It's not your father's storage environment anymore.
Driven by business demands such as regulatory compliance and the growth of unstructured content, companies are investing in storage technologies, including Fibre Channel and iSCSI storage area networks, storage virtualization, and disk-to-disk backup. The convergence of storage and networking has created demand for--and a shortage of--workers with skills in these areas.
The Information Storage Industry Center, a nonprofit research program of the University of California at San Diego, provides technology pros with resources to further their careers by adding storage skills. The center operates StorageNetworking .org, where visitors can find degree and certification programs that include backup and recovery, data integrity, storage administration, network-attached storage, SANs, and virtualization.
The site also serves as a clearinghouse for user groups and research papers. Links are available to storage networking user groups that provide forums for storage pros to polish their skills and learn new ones: The New York group recently held a talk by Christopher Hill, associate director of information systems at law firm Thacher Proffitt & Wood LLP, on the topic of storage strategies in the mid-tier enterprise.
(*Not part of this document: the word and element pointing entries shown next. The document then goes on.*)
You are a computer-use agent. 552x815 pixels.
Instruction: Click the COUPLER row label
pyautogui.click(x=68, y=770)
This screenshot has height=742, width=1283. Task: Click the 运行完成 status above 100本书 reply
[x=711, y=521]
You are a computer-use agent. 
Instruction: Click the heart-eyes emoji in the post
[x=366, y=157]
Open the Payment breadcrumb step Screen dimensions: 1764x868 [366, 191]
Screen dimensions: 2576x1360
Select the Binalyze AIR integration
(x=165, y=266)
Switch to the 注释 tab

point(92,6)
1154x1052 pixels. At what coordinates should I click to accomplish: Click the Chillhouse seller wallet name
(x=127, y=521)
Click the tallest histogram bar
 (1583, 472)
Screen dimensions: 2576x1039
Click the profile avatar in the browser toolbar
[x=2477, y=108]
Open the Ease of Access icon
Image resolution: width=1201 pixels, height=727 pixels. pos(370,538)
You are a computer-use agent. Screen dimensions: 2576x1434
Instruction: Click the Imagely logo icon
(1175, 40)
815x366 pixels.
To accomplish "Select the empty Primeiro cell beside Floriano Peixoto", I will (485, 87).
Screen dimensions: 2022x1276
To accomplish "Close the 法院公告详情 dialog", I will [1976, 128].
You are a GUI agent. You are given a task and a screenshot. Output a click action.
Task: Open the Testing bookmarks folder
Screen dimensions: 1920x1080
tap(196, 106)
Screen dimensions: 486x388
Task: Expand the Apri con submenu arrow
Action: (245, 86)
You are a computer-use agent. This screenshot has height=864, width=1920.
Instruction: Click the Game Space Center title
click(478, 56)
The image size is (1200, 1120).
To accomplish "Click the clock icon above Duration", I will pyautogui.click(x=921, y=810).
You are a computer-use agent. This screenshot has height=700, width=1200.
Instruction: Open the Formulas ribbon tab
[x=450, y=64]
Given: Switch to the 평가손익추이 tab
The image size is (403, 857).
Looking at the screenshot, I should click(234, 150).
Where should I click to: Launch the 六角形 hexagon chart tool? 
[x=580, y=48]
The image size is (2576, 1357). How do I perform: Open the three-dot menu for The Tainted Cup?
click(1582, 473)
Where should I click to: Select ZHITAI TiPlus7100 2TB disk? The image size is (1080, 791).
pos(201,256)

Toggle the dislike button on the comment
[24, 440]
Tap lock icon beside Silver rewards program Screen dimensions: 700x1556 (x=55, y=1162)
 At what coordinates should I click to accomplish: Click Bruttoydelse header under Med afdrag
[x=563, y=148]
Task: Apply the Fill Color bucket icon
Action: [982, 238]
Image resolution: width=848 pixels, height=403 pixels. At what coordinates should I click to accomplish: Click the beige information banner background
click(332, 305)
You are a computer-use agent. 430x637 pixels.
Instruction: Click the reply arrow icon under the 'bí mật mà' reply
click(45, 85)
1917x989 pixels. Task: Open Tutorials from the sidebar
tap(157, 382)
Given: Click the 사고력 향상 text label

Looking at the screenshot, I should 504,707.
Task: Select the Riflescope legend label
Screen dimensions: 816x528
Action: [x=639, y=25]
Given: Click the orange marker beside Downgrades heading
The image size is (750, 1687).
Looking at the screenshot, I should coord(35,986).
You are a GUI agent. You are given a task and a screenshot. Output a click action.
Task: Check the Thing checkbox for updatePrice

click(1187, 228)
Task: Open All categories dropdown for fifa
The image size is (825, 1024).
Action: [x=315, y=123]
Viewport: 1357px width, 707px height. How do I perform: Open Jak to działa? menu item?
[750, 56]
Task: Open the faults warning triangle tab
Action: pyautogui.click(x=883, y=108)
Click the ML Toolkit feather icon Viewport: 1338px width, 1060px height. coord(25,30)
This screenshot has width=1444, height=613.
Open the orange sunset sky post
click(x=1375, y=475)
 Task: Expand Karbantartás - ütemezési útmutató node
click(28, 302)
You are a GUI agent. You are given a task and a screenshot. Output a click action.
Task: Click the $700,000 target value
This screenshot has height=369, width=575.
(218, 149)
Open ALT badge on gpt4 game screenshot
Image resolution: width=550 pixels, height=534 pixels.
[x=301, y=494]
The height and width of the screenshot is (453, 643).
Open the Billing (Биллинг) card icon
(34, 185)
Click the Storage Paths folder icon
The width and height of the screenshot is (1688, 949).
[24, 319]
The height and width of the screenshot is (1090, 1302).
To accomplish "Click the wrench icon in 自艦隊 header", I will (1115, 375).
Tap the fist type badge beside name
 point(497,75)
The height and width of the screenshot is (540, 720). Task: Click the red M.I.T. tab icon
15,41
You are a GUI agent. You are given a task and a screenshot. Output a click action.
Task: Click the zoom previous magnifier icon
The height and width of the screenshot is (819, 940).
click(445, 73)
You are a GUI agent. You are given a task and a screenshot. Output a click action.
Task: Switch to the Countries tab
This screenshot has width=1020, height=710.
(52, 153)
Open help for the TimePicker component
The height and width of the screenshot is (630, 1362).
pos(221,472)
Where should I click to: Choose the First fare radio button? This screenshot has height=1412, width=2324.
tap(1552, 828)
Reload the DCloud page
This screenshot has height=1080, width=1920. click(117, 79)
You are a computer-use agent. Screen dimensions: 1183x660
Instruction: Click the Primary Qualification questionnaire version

Although many educational institutions feature storage as an academic discipline, most of these programs are research-oriented. The center wants to expand the number of institutions offering practical courses. "We're trying to bridge the gap between industry and academia, so academia can realize the value of offering courses that prepare people to enter the storage workforce and be more competent at it," says Rob Durbin, the center's director of industry relations.
The ideal preparation for someone wishing to pursue a career as a storage professional is an academic track combining storage and networking, plus some on-the-job training that involves translating business objectives into technology requirements. Says Durbin, "The days of the heads-down database administrator are over. The hiring managers I speak to want people who are smart, versatile, and possess business savvy."